No decision has been made, said OSPI spokesman Nathan Olson. But at the very least he said a challenge from the office would have to be funded by the agency itself. “It would be in our discretion, assuming we have the budget to do that, so that would be the issue. The other possibility would be partnering with others, for example, with the WEA, and then dividing up the legal costs with other agencies or people.”

Thoroughly Vetted

Jim and Fawn Spady, who filed Washington state's first charter schools initiative in 1995.

Jim and Fawn Spady, who filed Washington state’s first charter schools initiative in 1995.

James Spady, the Dick’s Drive-In scion who filed Washington’s first charter-school measure as an initiative to the Legislature in 1995, insists the measure is on solid ground. Quiet during this year’s campaign, Spady said he was happy to let others take the lead this time – but his support remained rock-solid. “If I had known it was going to take this long, I don’t know that I ever would have taken this journey,” he said. Spady and his wife Fawn ended their silence last month when they organized a charter-school conference at the University of Washington – Tacoma, attended by some 150 charter school advocates and operators from around the country. Given the longstanding opposition of the K-12 establishment to charter schools in Washington state, Spady said a lawsuit certainly would be no surprise.

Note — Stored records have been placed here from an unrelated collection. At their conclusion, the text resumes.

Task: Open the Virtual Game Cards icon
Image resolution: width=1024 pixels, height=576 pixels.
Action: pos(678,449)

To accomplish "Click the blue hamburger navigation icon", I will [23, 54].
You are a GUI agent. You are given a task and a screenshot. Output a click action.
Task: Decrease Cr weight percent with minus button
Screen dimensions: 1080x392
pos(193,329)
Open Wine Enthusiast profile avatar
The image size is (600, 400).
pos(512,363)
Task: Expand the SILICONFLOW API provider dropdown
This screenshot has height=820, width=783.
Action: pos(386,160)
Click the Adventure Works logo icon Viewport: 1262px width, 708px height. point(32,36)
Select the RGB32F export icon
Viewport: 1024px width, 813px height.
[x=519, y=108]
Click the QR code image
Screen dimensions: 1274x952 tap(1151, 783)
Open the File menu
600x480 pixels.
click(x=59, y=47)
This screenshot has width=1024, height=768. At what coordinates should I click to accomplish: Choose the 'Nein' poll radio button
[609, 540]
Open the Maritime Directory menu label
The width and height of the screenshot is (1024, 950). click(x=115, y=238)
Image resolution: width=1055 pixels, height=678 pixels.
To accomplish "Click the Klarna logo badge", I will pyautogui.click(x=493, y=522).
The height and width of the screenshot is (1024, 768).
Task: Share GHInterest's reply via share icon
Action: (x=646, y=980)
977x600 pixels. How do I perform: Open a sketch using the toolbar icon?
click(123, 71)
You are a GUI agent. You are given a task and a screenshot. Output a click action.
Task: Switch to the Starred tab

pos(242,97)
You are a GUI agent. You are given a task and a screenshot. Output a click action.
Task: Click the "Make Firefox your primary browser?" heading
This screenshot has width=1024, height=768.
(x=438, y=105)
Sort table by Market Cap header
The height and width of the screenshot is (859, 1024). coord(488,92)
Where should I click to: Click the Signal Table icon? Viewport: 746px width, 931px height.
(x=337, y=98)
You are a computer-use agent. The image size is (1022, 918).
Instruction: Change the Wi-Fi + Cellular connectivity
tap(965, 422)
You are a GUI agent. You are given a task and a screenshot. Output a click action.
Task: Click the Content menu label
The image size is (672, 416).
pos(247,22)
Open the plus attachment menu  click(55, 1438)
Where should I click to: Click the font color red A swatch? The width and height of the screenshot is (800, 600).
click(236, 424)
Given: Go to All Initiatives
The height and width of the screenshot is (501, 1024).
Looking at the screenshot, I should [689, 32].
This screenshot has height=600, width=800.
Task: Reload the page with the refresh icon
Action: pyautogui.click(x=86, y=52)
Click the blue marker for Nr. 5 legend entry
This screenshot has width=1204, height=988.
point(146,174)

“I don’t think it’s a serious concern,” he said. “This law was seriously vetted for constitutional issues. There is case law which says that the Legislature has broad authority to implement a public school system. When the people pass a law by initiative, they are exercising their constitutional legislative power. So I think Randy Dorn should be helping us launch the best schools possible to help serve kids, rather than to try what will ultimately be a waste of taxpayer money and will simply delay the effort to bring these schools to our state.”